Palavras-chave: aceitação, bioativos, Citrus sinensis, consumer insight.
1. Introdução
A cultura da laranja (Citrus sinensis [L.] Osbeck) apresenta elevada contribuição social e econômica para o Brasil, considerado o maior produtor mundial, com expressivos números de produção e exportação (MAPA, 2018). As frutas possuem importantes fitonutrientes, como minerais, caretonoides, vitaminas, flavonoides, fenóis e ácidos graxos, e estes compostos têm sido relatados na literatura por possuírem forte capacidade antioxidante (ROUSSOS, 2016).
As laranjas podem ser divididas em dois grandes grupos, em função da coloração da polpa: as laranjas brancas ou claras e as laranjas sanguíneas. As claras são caracterizadas pela cor laranja na polpa e no suco, devido à presença de carotenoides, que são pigmentos com cor que podem variar entre o amarelo e o vermelho. Entre esses carotenoides, a presença de licopeno e a maior concentração de beta-caroteno caracterizam e propiciam a formação de um subgrupo de laranjas dentro das claras, chamadas de polpa vermelha. As laranjas sanguíneas diferem desse grupo, pois são caracterizadas pela coloração vermelho intensa (violácea) da polpa e do suco, devido à presença do pigmento antocianina (OLIVEIRA et al., 2015).
Segundo Roussos (2016) os principais critérios na escolha de uma cultivar de uma variedade específica, além das características da própria planta, são principalmente o tamanho da fruta, seu sabor, a facilidade de descascar e o conteúdo de suco. Novos critérios estão sendo adicionados, sobretudo em relação à funcionalidade do fruto consumido e do conteúdo de compostos nutritivos. Atualmente, as propriedades antioxidantes das frutas cítricas estão se tornando um fator importante na determinação da compra pelo consumidor (LOIZZO et al. 2018).
No Brasil, as variedades de laranjeiras de umbigo têm importância histórica, pois tiveram sua origem no Estado da Bahia de uma mutação da laranjeira 'Seleta', sendo conhecida aqui como laranjeira 'Bahia', 'Baianinha' e, em outros países, como 'Washington Navel'. A cultivar 'Navelina' não tem sementes, é fácil de descascar, polpa doce, suculenta, ácida e de cor amarelo, apreciada para o consumo in natura. É considerada uma importante cultivar cítrica e produzida apenas no Brasil, sendo muito apreciada pelos consumidores em geral (OLIVEIRA et al., 2010).

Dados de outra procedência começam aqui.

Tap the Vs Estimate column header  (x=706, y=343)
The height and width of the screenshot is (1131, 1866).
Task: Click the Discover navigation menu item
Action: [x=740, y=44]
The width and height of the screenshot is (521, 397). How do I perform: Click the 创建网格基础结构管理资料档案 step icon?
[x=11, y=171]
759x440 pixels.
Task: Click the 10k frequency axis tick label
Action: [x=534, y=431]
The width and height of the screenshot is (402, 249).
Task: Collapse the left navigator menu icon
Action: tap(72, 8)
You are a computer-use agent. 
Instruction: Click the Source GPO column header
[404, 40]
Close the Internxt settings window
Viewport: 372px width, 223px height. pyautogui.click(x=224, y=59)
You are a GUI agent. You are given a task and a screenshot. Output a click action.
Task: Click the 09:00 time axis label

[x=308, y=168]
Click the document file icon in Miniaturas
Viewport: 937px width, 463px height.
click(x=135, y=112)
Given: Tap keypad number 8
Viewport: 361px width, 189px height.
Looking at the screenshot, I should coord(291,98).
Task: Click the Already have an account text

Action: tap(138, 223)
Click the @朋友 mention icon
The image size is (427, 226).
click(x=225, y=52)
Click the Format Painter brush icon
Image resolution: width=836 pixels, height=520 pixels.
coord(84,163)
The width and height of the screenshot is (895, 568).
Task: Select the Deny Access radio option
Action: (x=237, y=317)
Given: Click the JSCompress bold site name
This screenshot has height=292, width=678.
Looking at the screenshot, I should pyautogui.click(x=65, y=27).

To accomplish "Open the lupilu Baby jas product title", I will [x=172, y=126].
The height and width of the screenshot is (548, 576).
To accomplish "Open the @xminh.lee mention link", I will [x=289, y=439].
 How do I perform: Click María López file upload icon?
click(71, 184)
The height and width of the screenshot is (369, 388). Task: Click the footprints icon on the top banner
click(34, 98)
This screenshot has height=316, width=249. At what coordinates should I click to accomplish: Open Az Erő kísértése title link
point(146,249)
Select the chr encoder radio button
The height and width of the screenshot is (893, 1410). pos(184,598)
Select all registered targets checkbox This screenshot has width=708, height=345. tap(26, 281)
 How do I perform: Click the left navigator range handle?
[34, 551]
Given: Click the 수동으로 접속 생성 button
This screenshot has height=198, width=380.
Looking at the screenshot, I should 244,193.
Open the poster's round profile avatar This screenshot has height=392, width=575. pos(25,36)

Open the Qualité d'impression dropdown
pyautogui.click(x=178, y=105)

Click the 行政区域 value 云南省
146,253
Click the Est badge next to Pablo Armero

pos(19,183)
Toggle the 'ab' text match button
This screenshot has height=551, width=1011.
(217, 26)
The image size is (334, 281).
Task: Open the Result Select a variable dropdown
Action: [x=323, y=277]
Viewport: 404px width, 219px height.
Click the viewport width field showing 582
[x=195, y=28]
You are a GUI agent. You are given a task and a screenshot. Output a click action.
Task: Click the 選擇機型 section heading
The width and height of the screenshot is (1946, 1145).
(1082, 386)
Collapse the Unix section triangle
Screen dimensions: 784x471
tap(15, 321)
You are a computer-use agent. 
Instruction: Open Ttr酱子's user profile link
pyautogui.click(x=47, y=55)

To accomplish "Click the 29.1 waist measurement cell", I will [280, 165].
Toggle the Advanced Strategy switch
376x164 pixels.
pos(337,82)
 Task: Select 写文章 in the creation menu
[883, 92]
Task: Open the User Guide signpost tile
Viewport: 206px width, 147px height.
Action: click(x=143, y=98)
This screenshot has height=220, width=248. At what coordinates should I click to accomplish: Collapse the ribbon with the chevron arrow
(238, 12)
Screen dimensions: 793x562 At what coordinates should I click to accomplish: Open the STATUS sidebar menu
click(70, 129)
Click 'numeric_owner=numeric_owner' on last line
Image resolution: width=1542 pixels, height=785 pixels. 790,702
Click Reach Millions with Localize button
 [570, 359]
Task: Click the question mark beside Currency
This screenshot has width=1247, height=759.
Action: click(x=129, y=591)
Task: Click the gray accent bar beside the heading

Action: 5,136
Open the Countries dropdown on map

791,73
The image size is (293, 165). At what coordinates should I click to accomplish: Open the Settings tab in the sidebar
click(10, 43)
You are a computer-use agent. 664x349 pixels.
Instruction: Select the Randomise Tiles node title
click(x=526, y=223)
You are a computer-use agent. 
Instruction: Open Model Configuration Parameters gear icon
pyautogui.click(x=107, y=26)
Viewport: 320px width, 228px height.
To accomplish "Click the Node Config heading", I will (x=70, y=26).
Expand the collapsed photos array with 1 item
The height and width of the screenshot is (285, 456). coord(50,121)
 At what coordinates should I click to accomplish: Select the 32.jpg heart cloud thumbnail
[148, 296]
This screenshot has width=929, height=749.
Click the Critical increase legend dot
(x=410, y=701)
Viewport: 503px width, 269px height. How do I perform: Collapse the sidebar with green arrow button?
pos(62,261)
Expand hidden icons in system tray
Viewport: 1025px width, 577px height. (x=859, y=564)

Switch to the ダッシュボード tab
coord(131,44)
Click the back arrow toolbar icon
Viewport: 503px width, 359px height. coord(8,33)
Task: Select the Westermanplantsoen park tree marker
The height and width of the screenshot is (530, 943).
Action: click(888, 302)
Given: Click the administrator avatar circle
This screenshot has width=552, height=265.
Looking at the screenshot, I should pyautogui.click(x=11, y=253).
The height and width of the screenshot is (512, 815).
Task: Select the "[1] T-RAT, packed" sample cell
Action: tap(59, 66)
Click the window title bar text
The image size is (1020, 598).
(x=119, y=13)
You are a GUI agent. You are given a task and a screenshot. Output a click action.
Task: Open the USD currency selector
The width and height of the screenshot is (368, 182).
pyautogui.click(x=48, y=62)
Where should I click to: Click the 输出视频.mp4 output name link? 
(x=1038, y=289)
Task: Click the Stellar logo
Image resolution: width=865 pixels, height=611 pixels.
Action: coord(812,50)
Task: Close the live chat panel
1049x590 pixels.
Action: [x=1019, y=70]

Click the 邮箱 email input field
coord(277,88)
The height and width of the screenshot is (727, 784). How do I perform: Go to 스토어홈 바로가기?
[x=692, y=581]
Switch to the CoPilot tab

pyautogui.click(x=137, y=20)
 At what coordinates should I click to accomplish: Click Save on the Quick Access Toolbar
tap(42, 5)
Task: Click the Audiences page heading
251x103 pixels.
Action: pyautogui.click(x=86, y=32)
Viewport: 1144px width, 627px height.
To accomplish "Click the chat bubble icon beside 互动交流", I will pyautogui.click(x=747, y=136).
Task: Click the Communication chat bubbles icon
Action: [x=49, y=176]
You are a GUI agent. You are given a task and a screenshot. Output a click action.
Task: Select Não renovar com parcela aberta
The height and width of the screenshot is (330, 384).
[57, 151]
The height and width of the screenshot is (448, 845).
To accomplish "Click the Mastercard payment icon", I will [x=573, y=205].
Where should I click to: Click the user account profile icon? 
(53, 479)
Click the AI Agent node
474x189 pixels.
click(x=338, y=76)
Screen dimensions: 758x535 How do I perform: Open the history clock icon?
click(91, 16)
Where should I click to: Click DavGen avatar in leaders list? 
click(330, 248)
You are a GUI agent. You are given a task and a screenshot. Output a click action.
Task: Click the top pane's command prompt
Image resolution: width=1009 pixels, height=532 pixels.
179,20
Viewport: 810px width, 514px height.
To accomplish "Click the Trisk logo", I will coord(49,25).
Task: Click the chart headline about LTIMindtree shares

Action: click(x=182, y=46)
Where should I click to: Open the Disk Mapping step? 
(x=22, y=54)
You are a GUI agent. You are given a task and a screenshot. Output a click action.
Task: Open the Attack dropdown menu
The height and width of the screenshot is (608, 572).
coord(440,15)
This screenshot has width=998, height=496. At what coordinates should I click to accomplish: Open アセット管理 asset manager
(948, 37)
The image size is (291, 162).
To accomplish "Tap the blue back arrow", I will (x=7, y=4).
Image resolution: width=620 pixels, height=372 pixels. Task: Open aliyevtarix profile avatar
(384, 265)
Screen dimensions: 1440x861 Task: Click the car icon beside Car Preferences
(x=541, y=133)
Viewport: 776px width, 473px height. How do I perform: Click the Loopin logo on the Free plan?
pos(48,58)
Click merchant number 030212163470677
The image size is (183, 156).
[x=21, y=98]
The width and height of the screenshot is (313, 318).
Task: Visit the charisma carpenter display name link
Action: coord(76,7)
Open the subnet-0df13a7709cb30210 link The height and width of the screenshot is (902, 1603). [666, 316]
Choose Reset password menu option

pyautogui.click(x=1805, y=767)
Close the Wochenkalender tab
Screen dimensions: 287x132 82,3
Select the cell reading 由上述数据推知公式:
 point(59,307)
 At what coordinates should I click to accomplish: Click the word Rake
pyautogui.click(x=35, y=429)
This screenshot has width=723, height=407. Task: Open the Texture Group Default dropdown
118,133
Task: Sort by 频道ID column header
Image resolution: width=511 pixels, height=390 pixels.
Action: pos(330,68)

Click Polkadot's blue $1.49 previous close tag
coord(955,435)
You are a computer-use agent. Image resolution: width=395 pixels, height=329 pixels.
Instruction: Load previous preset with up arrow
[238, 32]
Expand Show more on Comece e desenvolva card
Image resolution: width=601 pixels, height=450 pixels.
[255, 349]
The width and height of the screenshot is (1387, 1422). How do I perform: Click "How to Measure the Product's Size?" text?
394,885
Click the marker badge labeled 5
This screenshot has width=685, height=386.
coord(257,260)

A laranja cultivar 'Cara Cara' surgiu por mutação espontânea da cultivar Washington Navel, caracterizada como uma laranja do grupo 'umbigo', com coloração vermelho intensa da polpa e do suco. Essa cultivar foi introduzida pela Empresa Brasileira de Pesquisa Agropecuária (EMBRAPA) e representa uma novidade no mercado brasileiro, que não possui o hábito de consumir frutas cítricas de polpa vermelha (OLIVEIRA et al., 2015).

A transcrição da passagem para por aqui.